All morning the house grew thus at once more strange and more real. She tiptoed several times to her mother’s room, but each time her mother lay motionless in sleep. Heretofore her own room had been the only real part of the house to her. In her own room she had been meticulous, placing the furniture exactly, studying the effect of each picture and small ornament. But the rest of the house had been neutral, a place in which to live and share life. There were certain pictures she did not like and secretly she had wished when she came home from college that her mother would take them down from the walls.
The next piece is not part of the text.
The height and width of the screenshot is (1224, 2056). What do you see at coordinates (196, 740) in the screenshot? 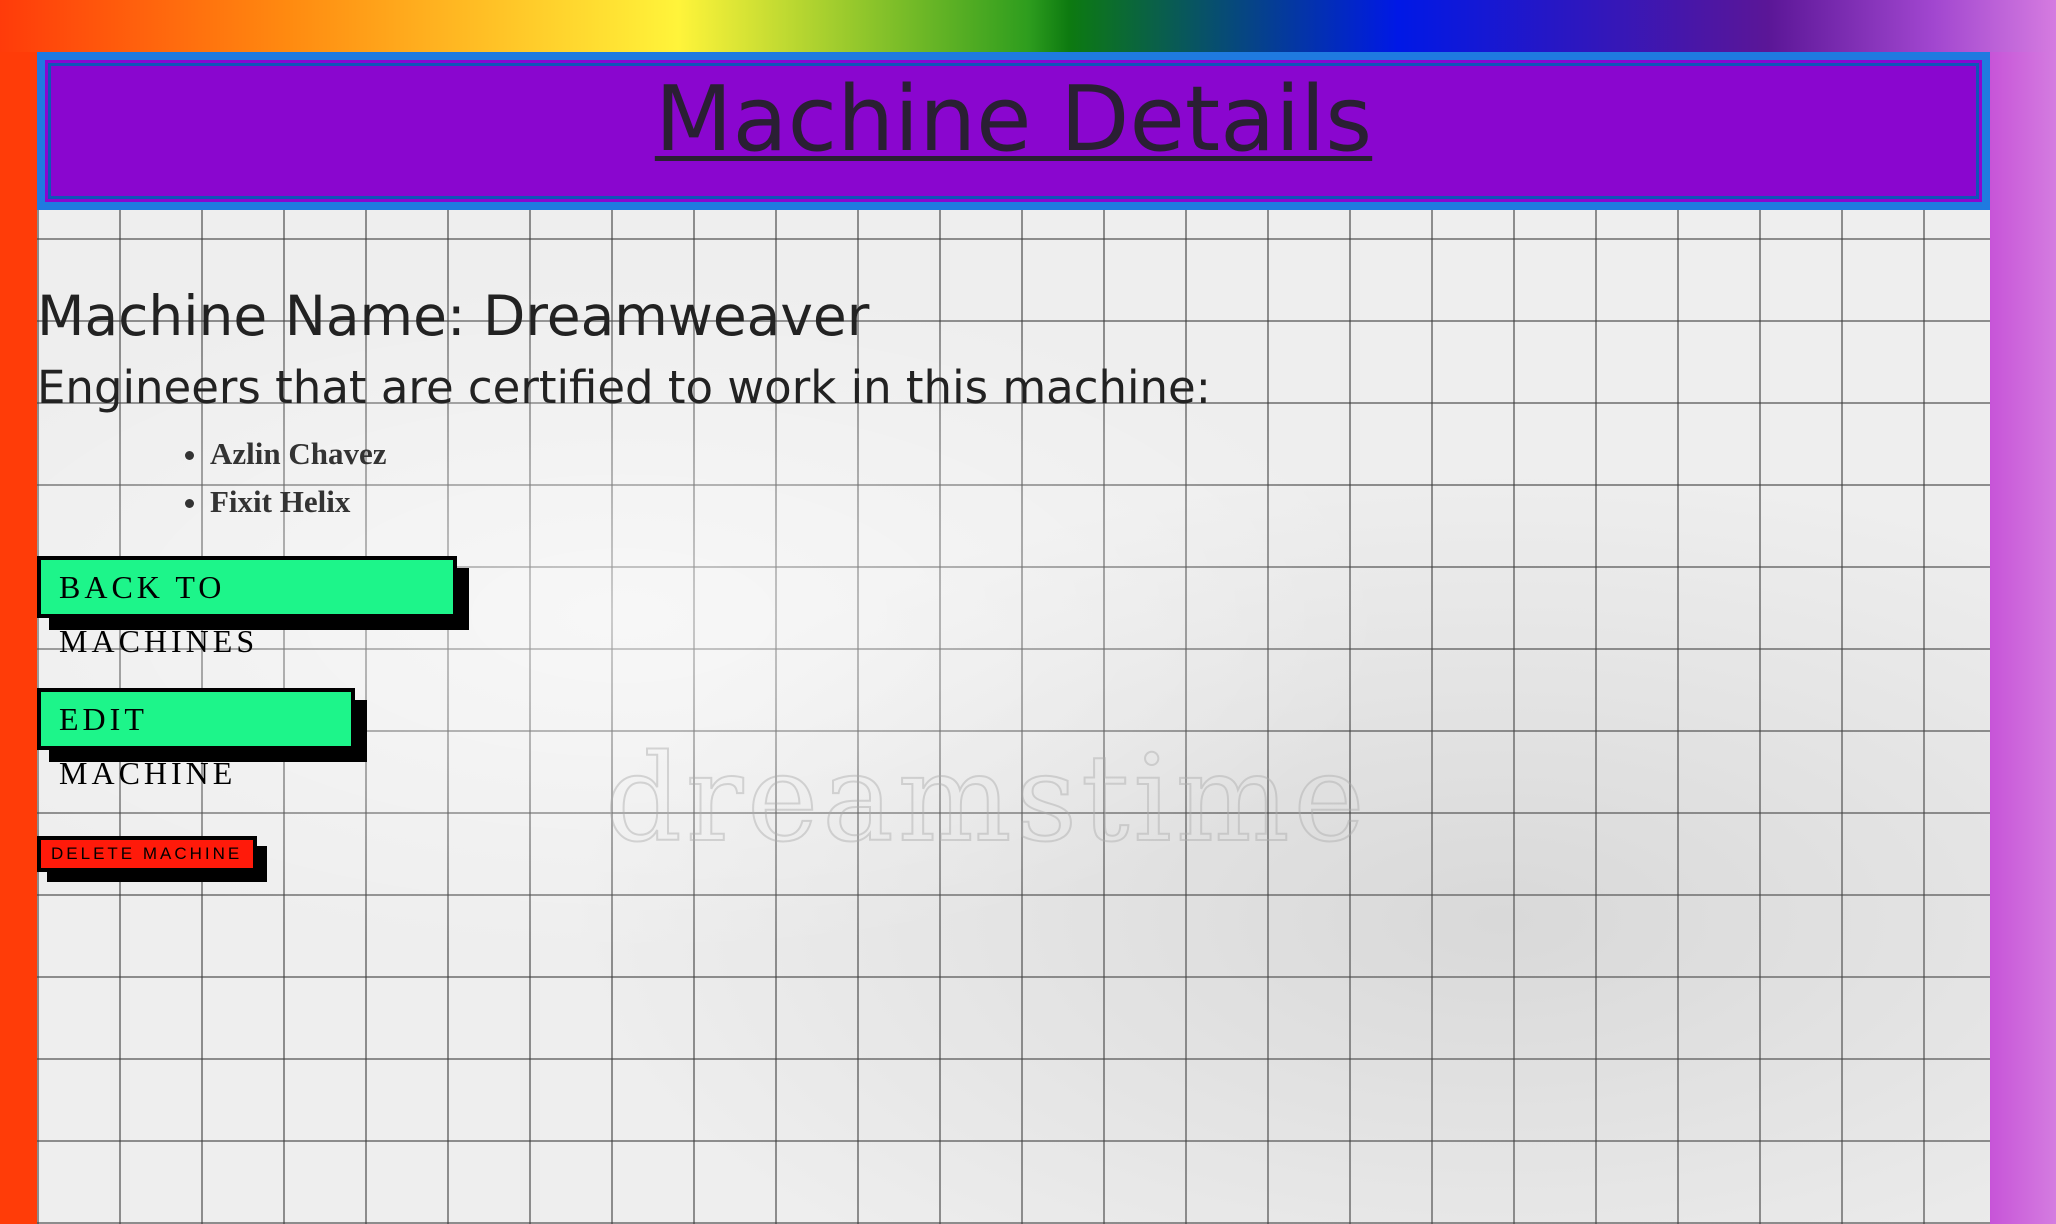
I see `edit-machine-button: EDIT MACHINE` at bounding box center [196, 740].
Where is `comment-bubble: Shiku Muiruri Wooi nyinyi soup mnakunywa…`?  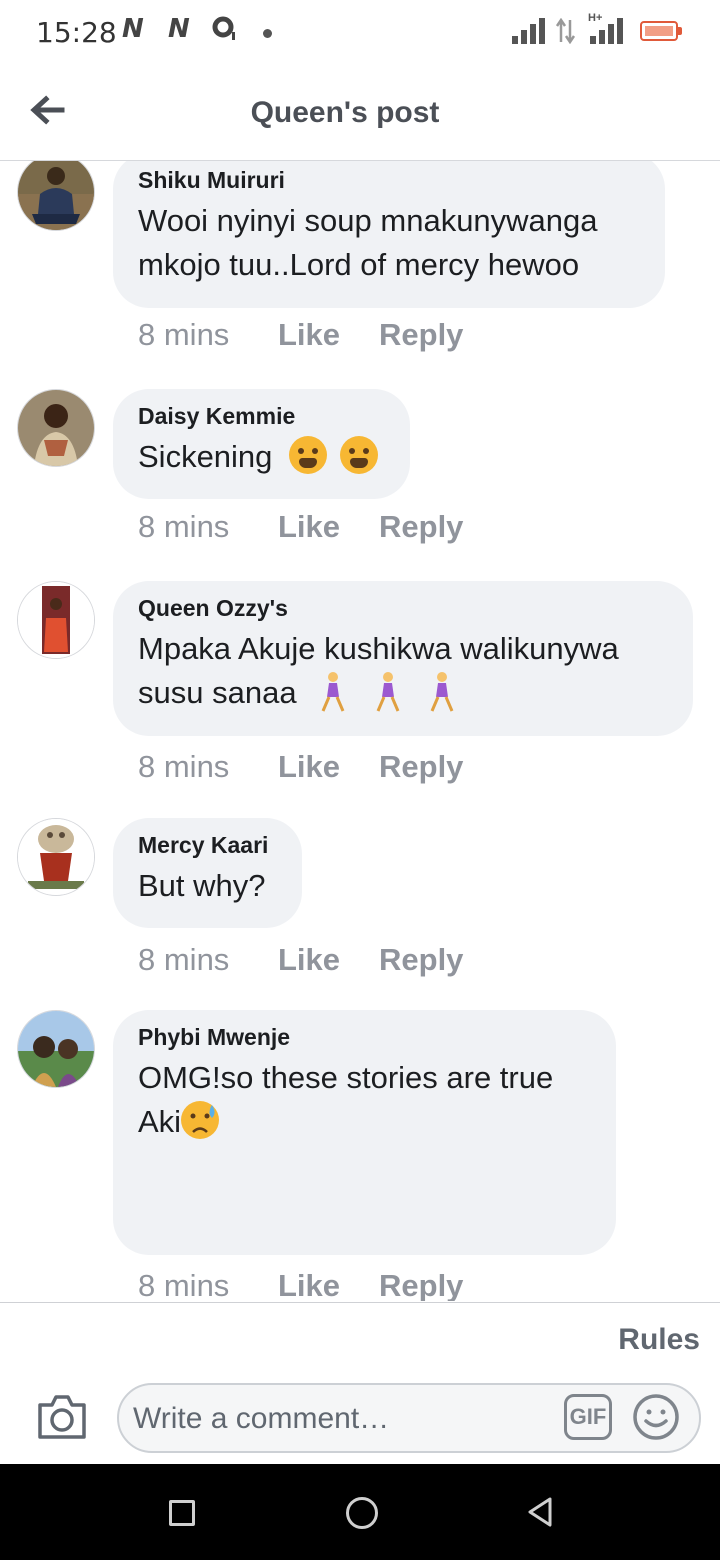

She had thought often, If ever I have the chance I’ll take them down. Now she looked at them uncertainly — Hope sitting upon the world, Christ entering Jerusalem, Samuel in the temple. But, no — her mother would be up tomorrow. The house was not quite her own.

Tomorrow came and her mother was not up. When Joan entered her room this second morning already it did not seem strange to see her mother lying there. But today there was fear in her mother’s dark eyes. “You’d better send for Dr. Crabbe, Joan,” she said, and then, “I don’t feel able to get up and wash myself. Fetch the basin here, dear.”

This was no common weariness. Joan, troubled, watched her mother wash herself slowly, stopping often to rest. The skin on her face and hands shone yellowly. She lay back and closed her eyes and the lids were like shadows upon her face. Joan crept on tiptoe with the basin and towels, and set them down and ran to find her father.

At this hour, at seven o’clock in the morning, he was where he had been for thirty years. She knocked furiously upon the door of the study, for even now she would not have thought of entering otherwise. She had seen her mother there knocking. She knocked impatiently and frightened, and then without waiting she pushed into the room. He was on his knees by the worn old brown leather armchair, his head in his hand. At the sound of her entrance he looked up.